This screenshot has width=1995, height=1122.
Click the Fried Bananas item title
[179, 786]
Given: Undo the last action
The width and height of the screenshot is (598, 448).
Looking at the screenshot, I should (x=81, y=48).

**What you are asked to do**: Word for word, copy the material above.

**Reply to the task**:
This screenshot has width=1995, height=1122.
Click the Fried Bananas item title
[179, 786]
Given: Undo the last action
The width and height of the screenshot is (598, 448).
Looking at the screenshot, I should (x=81, y=48).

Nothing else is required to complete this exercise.